Quiet and Busy All the Time
Story and Photos by Lorie Palmer Russell
I have never understood how people can be bored in a small town. In Grangeville, which has a population of about 3,300, our family always has to make choices about how to spend our free time. Actually, there was a small reduction in those choices back in the warm months of 2007 and again in 2020, when severe storms knocked down the movie screens at the drive-in theater, which is a hop, skip, and a jump from my house. We missed seeing the movies from home during those summers. But generally, from school and church events to dinners and balls sponsored by local organizations to fun runs and walks and craft fairs, sports, and book clubs at the library, there’s always something to do.
I’m not an expert on Grangeville but as a reporter for the Idaho County Free Press, I have spent the past twenty-seven years writing about the town that’s been my home for twenty-eight years. Our family’s roots in Grangeville go deeper than that, as my parents lived here in the late 1950s and early 1960s. My dad was stationed at the nearby Cottonwood Air Force Base and my brother, Steven, was born at Grangeville’s Syringa Hospital in 1961. I followed my parents to Grangeville in 1994, after they retired here, where my husband and I were happy to raise our family. The town lies in a picturesque part of the state’s north-central region, along U.S. Highway 95 where the Camas Prairie and Nez Perce National Forest unite.
In addition to its fortunate setting, Grangeville offers historical charms that go back to the 1860s, when prospectors and gold seekers crossed a giant meadow on their way to goldfields in Florence and Elk City. In 1897, that meadow became the site of the City of Grangeville and in 1902, voters designated it the Idaho County seat. Grangeville was named for the town’s grange hall, which stood where a restaurant and lounge are now located. A flour mill built at about the same time received no such recognition.

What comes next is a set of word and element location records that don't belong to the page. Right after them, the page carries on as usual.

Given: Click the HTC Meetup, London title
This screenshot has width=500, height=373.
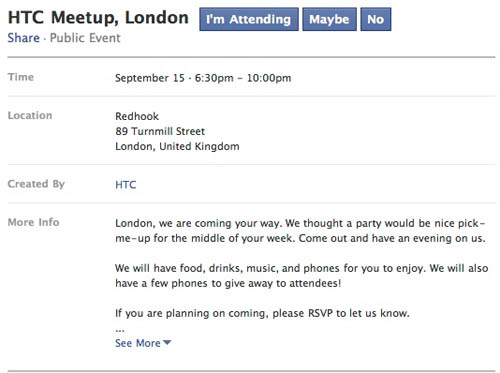Looking at the screenshot, I should pos(98,18).
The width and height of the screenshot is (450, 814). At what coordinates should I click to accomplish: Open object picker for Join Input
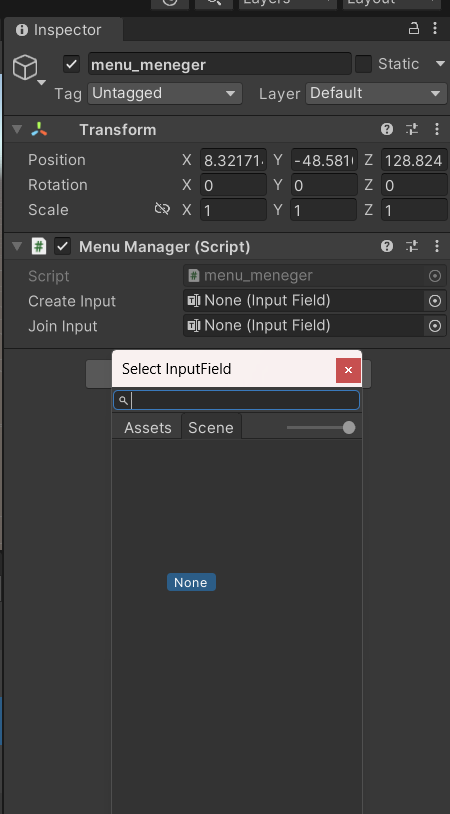coord(435,325)
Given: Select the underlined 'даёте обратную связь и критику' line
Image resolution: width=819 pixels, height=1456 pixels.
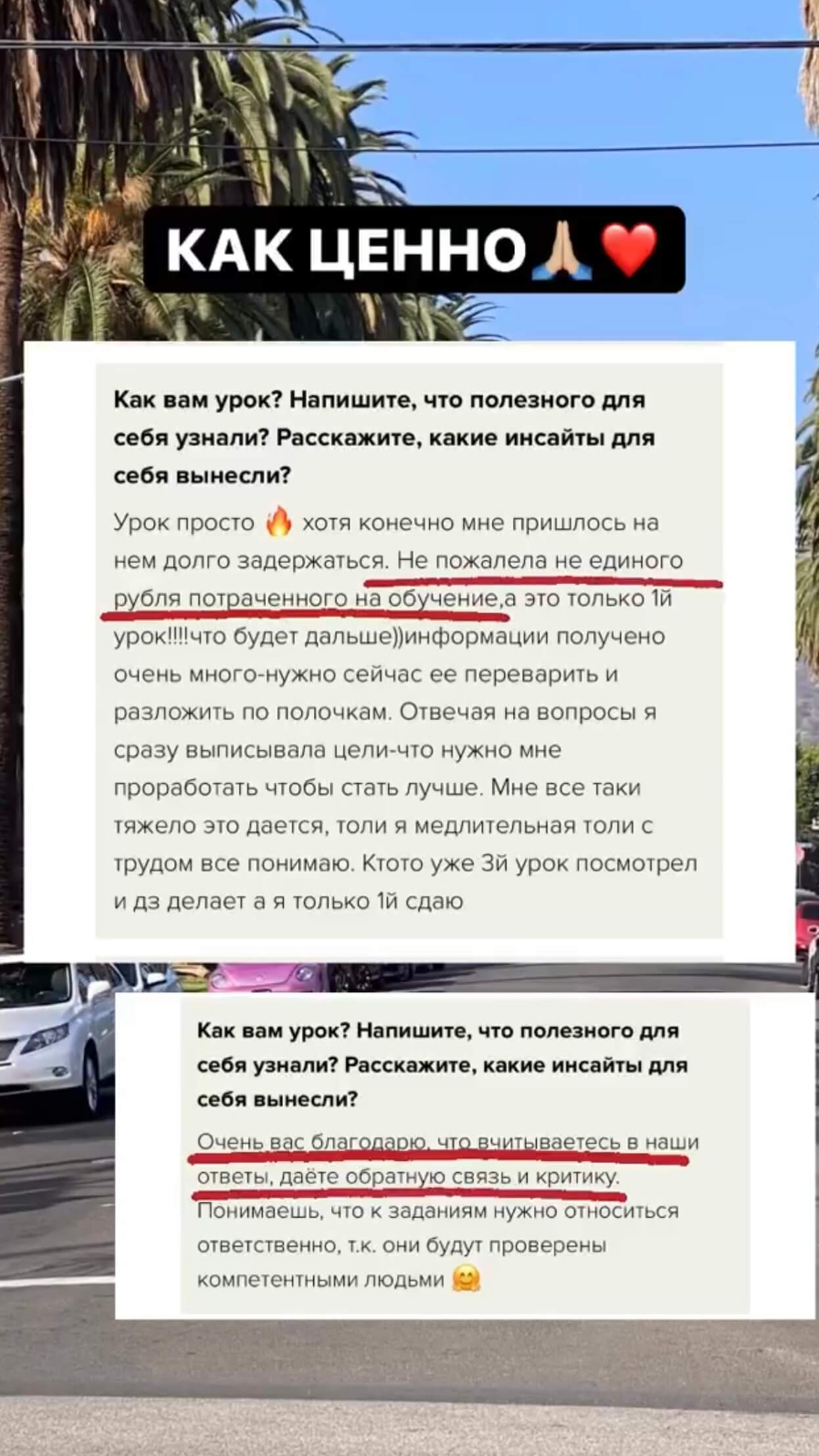Looking at the screenshot, I should 450,1177.
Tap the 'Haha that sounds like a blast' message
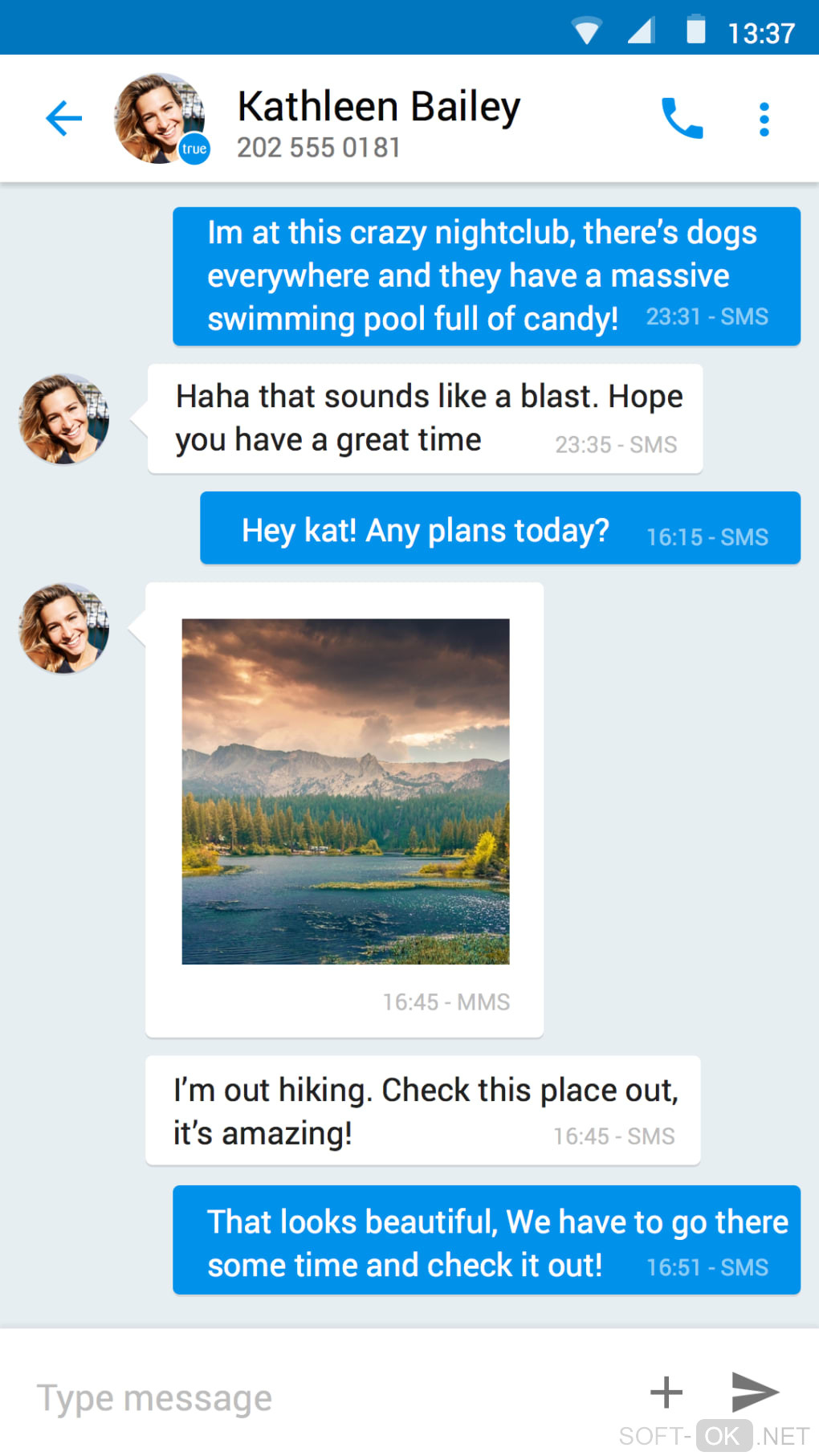The height and width of the screenshot is (1456, 819). [425, 418]
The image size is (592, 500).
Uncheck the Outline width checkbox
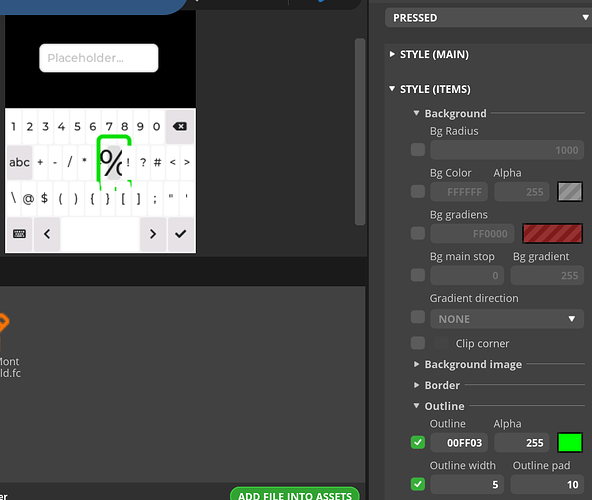coord(418,484)
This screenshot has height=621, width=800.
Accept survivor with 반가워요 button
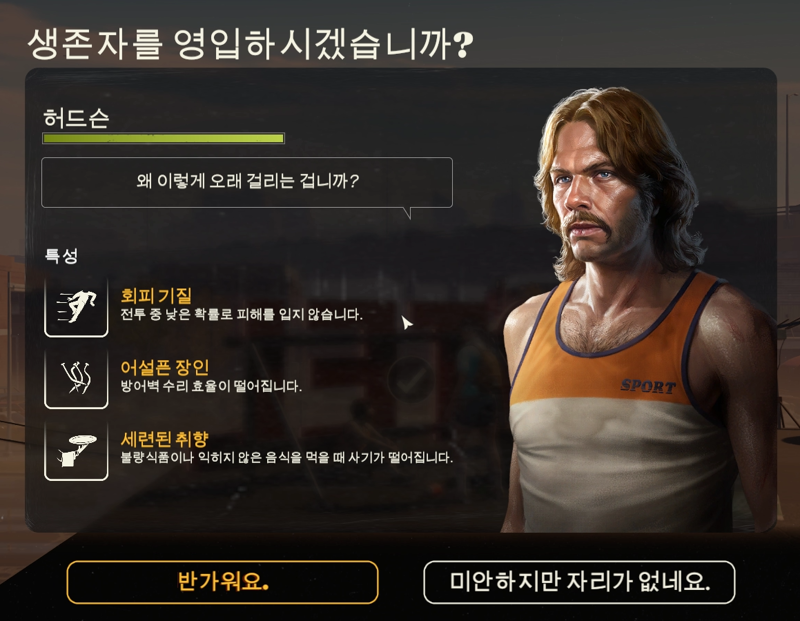[x=222, y=582]
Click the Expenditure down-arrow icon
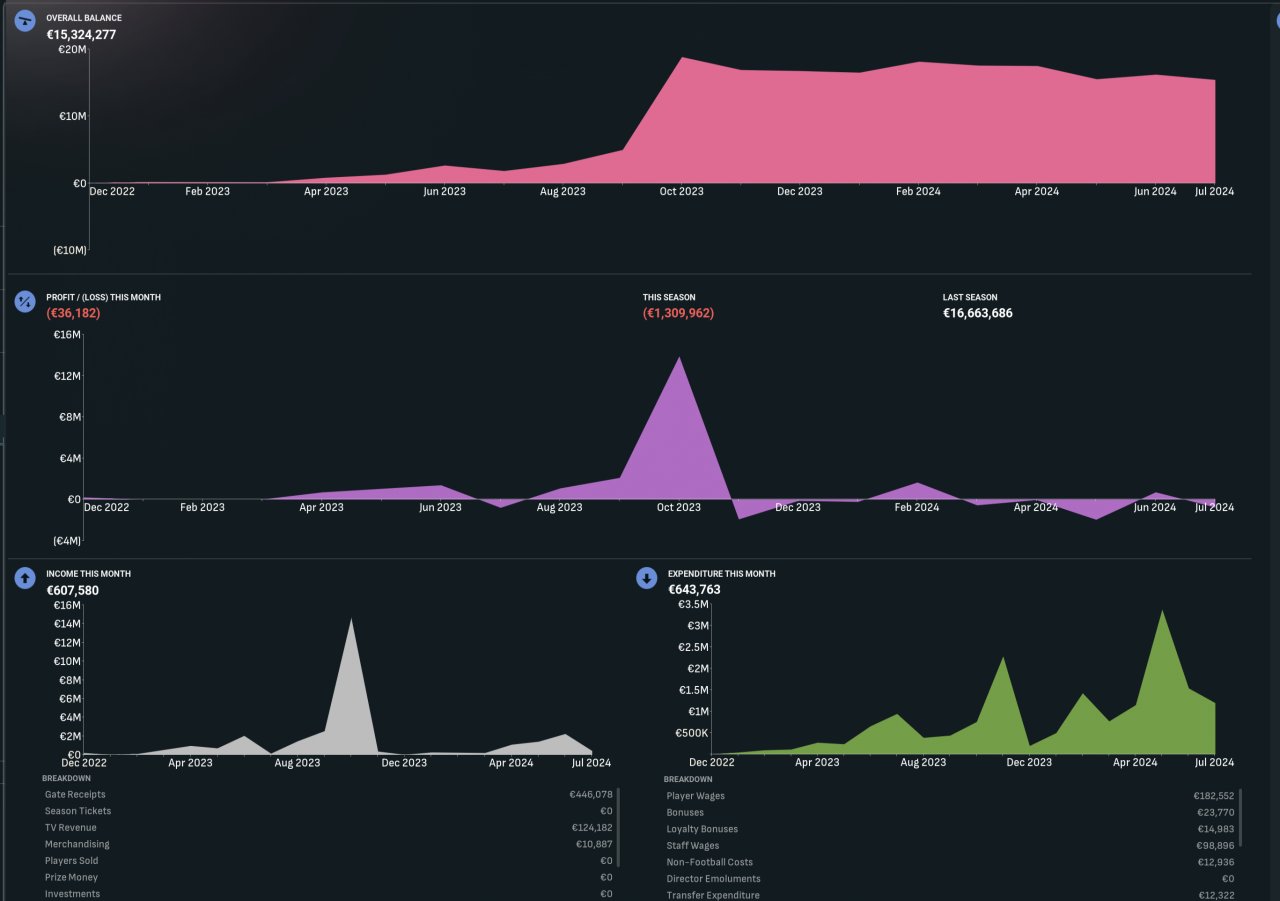The image size is (1280, 901). click(x=647, y=577)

According to the 1990 book Idaho County Voices, edited by Zona Chedsey and Carolyn Frei, thirty-five people lived in Grangeville when the Nez Perce War broke out in 1877. Just thirteen years later, the Idaho County Free Press’s owner, A.F. Parker, wrote about the town, “It has all the elements of a quiet, progressive center, and is one of the most moral, orderly and law-abiding towns in America.”